El tórrido perfume marinero del Mediterráneo en Castelldefels se cuela por las rendijas del enorme parrillero, vacío y carente de asados y gritos durante más de un año, pero siempre un espacio preciso para los afectos, los pensamientos, el mate y la música.

El Luis juega con la bombilla sólo para reafirmarse en una decisión ya tomada, importante, única. El mate está nuevo, la montañita impecable y de la boca del Re-Evolution emana un chorro de agua tan caliente como el momento, que baña con precisión las costas de la yerba que echa espuma por la boca mientras el gordo hace foco en el escudito que asoma en la virola de oro y alpaca, y en ese tiempo sin tiempo que apremia y empuja avanza suelto entre quienes le persiguen y el arco, como tantas veces hizo.

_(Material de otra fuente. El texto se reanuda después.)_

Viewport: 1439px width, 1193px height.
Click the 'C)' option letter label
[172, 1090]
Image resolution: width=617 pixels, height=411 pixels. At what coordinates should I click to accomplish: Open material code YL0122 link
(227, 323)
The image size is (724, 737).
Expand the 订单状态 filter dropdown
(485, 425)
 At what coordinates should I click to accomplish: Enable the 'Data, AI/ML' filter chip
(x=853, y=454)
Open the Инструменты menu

Levanta la vista y mira a su más próximo horizonte. Mientras se ceba otro amargo recrea en su cabeza el último gol que lo apretó a la gloria del éxtasis, y piensa cuánto tiempo corrió mirando su horizonte y el de otros millones hasta decidir con justeza y vida. En Pucela, Valladolid, sólo pasaron siete segundos entre el inicio de su carrera, sus cuatro toques de conducción y su definición justa para que, una vez más, la vida lo colocara en su no buscada condición de héroe cotidiano de la gente.

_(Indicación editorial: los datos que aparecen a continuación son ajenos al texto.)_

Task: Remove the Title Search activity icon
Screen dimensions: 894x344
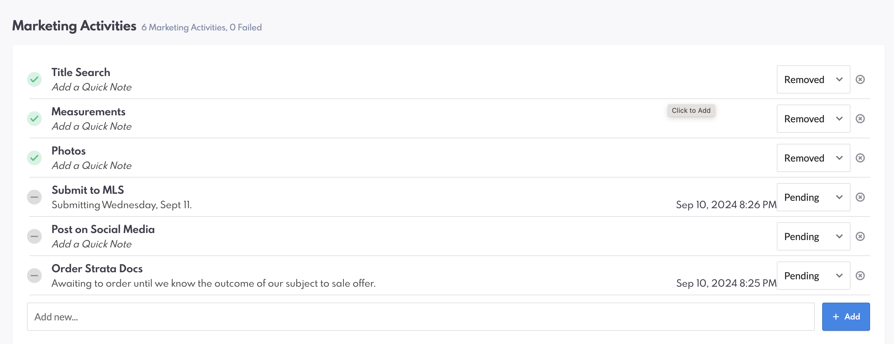Action: coord(860,79)
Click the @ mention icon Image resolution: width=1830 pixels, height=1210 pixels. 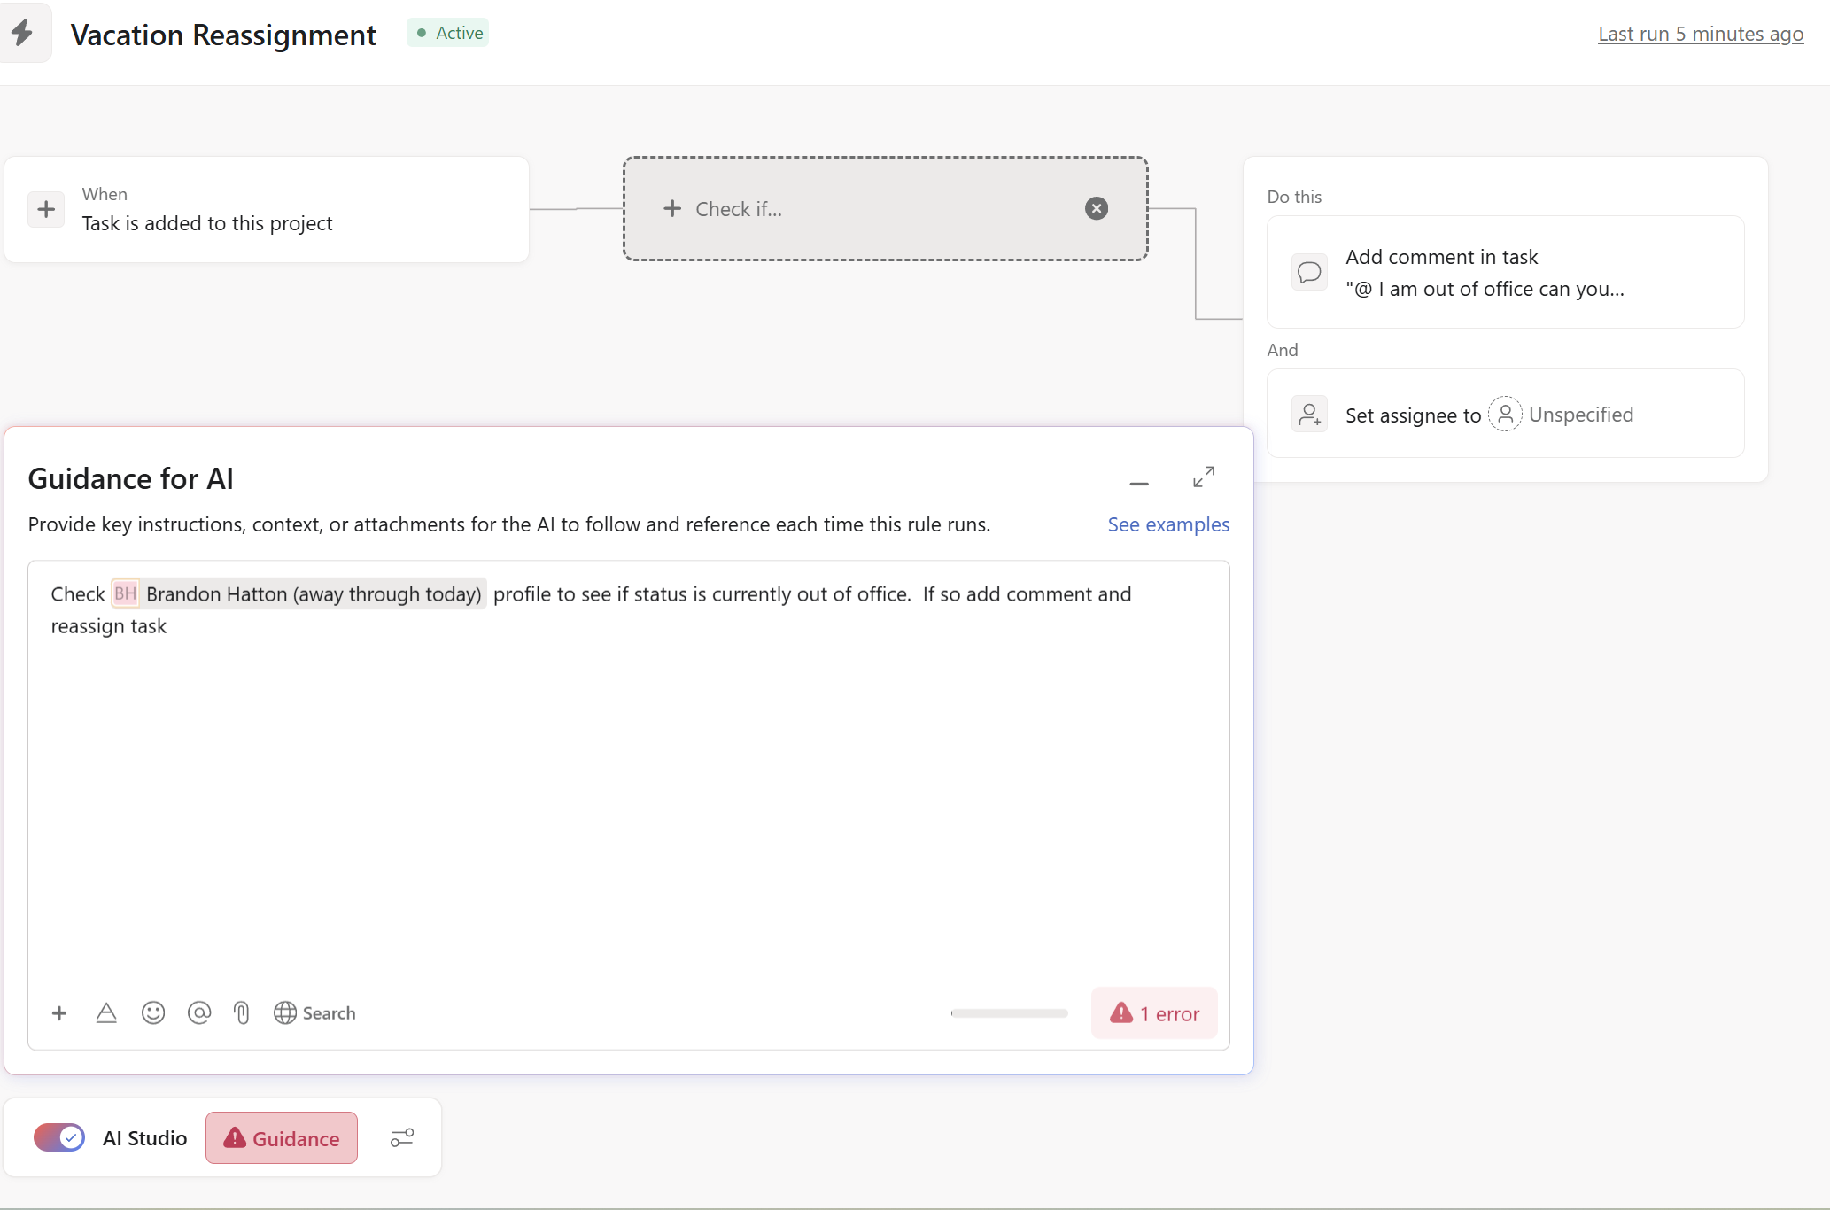click(199, 1013)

Hay un minuto y 32 segundos entre que la boca de dragón del termo absolutamente tatuado con un ploteo de su familia escupe 35 centímetros cúbicos de agua hirviente, y el ruido final de la última aspiración del líquido que la bombilla filtra contra la yerba que puebla las profundidades del mate. Un minuto y medio de ensoñación y realidad en 15 cuotas de un mate, que es como aquella carrera de mediacancha en la que una pausa en el tiempo sin pausa permite la decisión final.

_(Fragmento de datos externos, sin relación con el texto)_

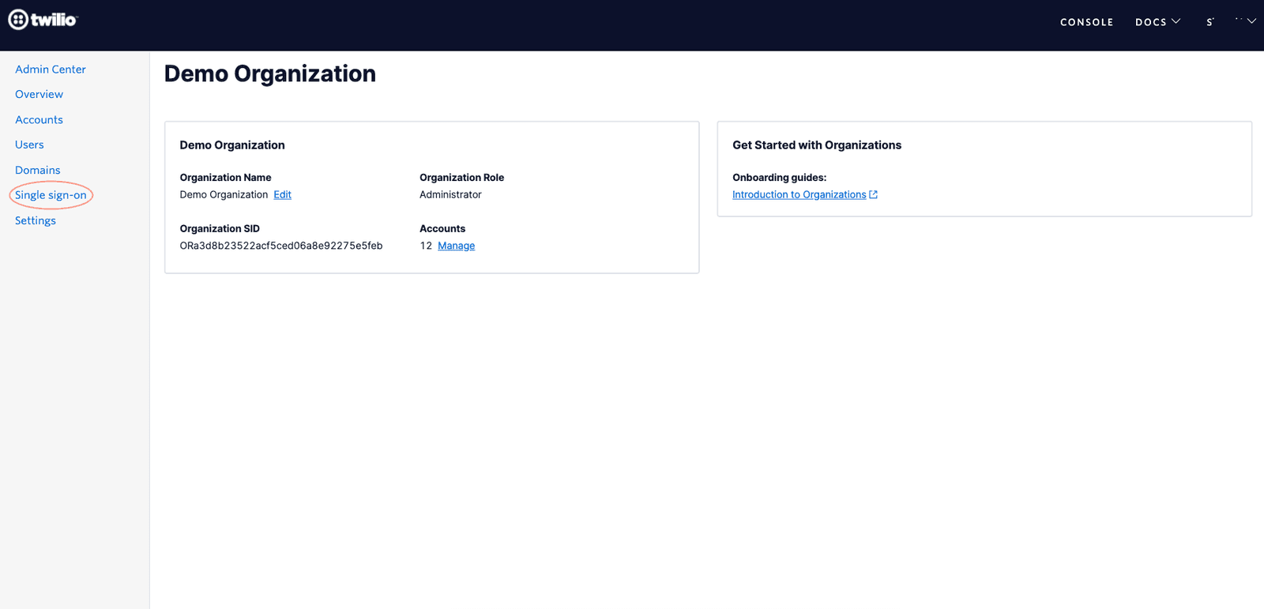Viewport: 1264px width, 609px height.
Task: Go to Admin Center in sidebar
Action: tap(51, 70)
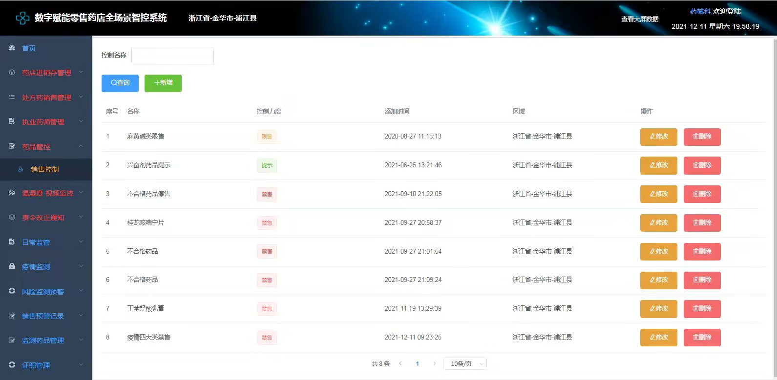Expand the 执业药师管理 submenu arrow
This screenshot has width=777, height=380.
[81, 121]
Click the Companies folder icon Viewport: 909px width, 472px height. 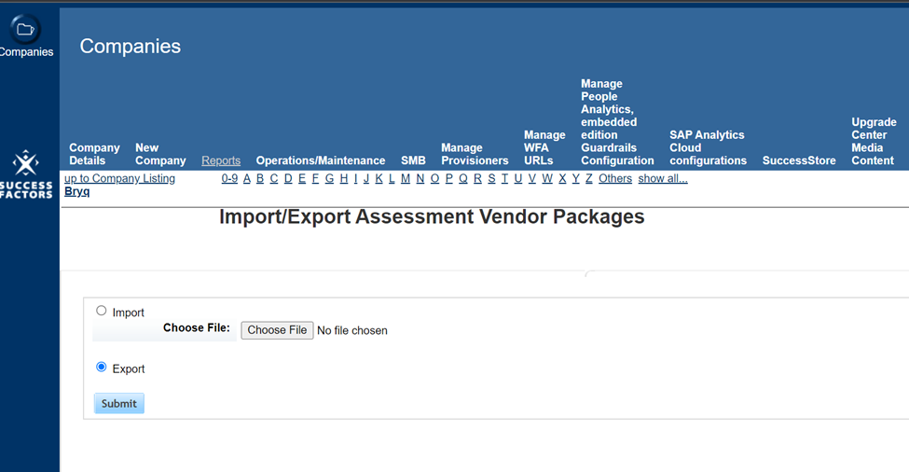[x=25, y=30]
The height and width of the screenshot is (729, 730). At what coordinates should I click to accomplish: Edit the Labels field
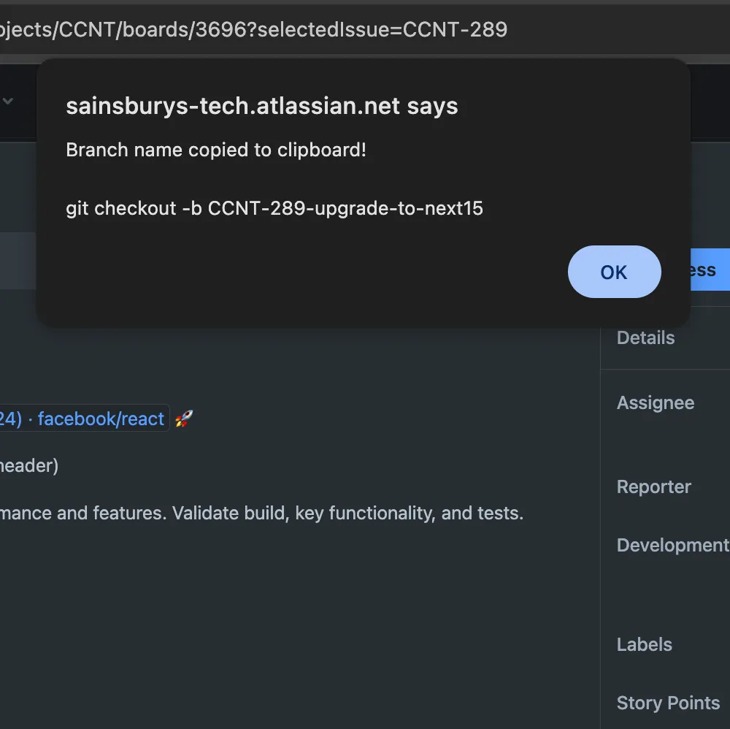pyautogui.click(x=644, y=644)
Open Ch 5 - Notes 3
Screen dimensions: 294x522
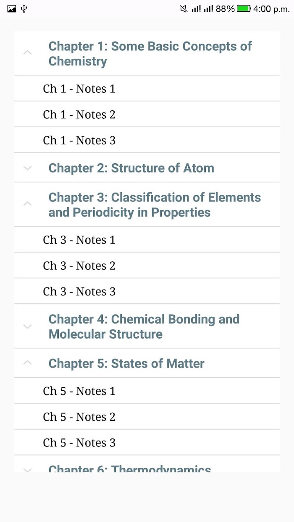tap(147, 442)
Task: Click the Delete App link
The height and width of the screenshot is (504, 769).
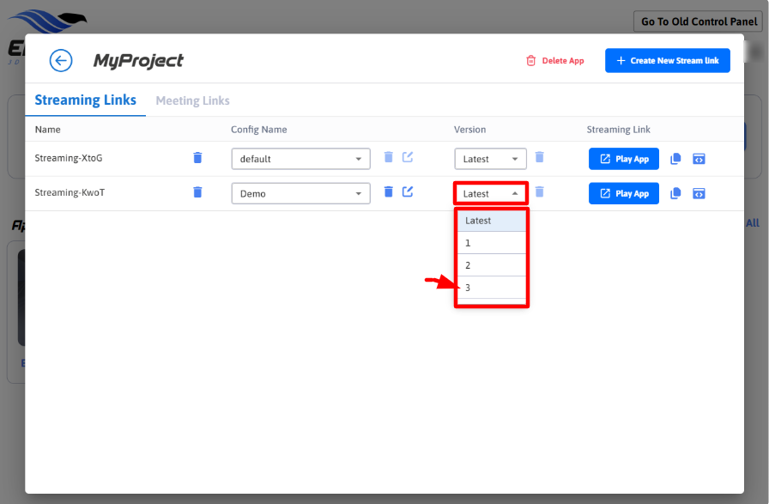Action: coord(555,61)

En el equipo de música que sin aspaviento preside el lugar suena La Furia, y aquella canción como hace 20 años en Fabric Disco, en General Paz y Caramurú, cuando la vida los juntó con Sofi como Una Bola de Nieve.

Luis se para, acomoda el termo entre su brazo y su torso, y con el mate en su mano derecha avanza hacia el portal. Va a buscar a Sofi, pero no será necesario. Ella está llegando a su decisión. Mientras siguen sonando los vientos, Luis se termina el mate, agarra de la cintura a Sofi y le susurra al oído: “Nos vamos a casa, mi amor”.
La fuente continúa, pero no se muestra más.